Política Internacional

Trump ameaça Colômbia após ataque na Venezuela e detenção de Nicolás Maduro

Presidente dos EUA sugere ação militar, critica governo colombiano e volta a citar Cuba em declarações a jornalistas.

Ameaças foram reforçadas pelo secretário de Estado, Marco Rubio - Imagem: Getty Images

Ana Beatriz Publicado em 05/01/2026, às 08h59

O presidente dos Estados Unidos, Donald Trump, fez novas ameaças no cenário internacional neste domingo (4/1), ao sugerir que uma operação militar contra a Colômbia poderia ser realizada após os recentes acontecimentos na Venezuela, que culminaram na detenção de Nicolás Maduro.

As declarações foram dadas a jornalistas a bordo do Air Force One, avião presidencial americano. Questionado se os Estados Unidos pretendiam lançar uma ação militar contra o território colombiano, Trump respondeu: “Para mim, parece uma boa ideia.”

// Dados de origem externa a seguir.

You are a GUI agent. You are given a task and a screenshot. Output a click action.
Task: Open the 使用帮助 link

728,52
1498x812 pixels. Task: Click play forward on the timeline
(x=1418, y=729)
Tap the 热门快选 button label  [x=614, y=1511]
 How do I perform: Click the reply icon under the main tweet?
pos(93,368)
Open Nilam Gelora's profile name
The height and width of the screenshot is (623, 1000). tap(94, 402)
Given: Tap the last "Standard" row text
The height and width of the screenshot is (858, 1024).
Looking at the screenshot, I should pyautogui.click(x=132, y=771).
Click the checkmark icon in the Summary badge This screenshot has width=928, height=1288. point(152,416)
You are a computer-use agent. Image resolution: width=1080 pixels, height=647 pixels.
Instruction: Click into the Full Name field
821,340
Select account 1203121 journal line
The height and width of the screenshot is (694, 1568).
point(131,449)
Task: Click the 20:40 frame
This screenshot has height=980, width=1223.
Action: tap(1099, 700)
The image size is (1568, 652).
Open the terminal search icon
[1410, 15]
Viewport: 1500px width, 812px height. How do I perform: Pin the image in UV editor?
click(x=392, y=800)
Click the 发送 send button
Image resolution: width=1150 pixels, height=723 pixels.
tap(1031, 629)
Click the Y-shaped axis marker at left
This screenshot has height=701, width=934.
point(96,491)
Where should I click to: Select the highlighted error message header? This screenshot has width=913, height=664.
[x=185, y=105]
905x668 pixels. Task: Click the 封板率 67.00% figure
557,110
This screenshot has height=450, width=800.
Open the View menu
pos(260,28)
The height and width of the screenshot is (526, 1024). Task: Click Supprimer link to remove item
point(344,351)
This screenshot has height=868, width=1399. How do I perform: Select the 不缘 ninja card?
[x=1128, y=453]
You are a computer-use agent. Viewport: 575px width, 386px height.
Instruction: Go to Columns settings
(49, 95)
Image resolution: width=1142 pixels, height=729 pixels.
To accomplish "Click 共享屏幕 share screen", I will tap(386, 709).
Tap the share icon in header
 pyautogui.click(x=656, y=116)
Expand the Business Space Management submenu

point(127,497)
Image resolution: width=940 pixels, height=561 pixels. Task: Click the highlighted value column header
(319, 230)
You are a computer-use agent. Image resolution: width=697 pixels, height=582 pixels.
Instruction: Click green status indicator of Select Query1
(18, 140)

Na sequência, o presidente americano atacou diretamente o governo da Colômbia e o presidente Gustavo Petro, a quem acusou de envolvimento com o narcotráfico. “A Colômbia também está muito doente, governada por um homem doente, que gosta de produzir cocaína e vendê-la para os Estados Unidos, e ele não vai continuar fazendo isso por muito tempo”, afirmou.

Trump já havia citado Petro no sábado (3/1), durante sua primeira coletiva de imprensa após os ataques na Venezuela. Na ocasião, fez um alerta direto ao governo colombiano: “É melhor ele ficar esperto.”

O presidente dos EUA também voltou a mencionar Cuba como possível foco de atenção da política externa americana. “Cuba será um assunto sobre o qual acabaremos conversando. Queremos ajudar o povo de Cuba, queremos também ajudar as pessoas que foram forçadas a sair de Cuba”, declarou.

As ameaças foram reforçadas pelo secretário de Estado, Marco Rubio, que afirmou que as falas do presidente devem ser levadas a sério. Segundo ele, guardas cubanos teriam participado da proteção de Maduro durante a incursão americana na Venezuela. “Se eu morasse em Havana e fizesse parte do governo, no mínimo estaria preocupado”, disse Rubio.

As declarações elevam a tensão diplomática entre os Estados Unidos e países da América Latina, em um momento de instabilidade política na região.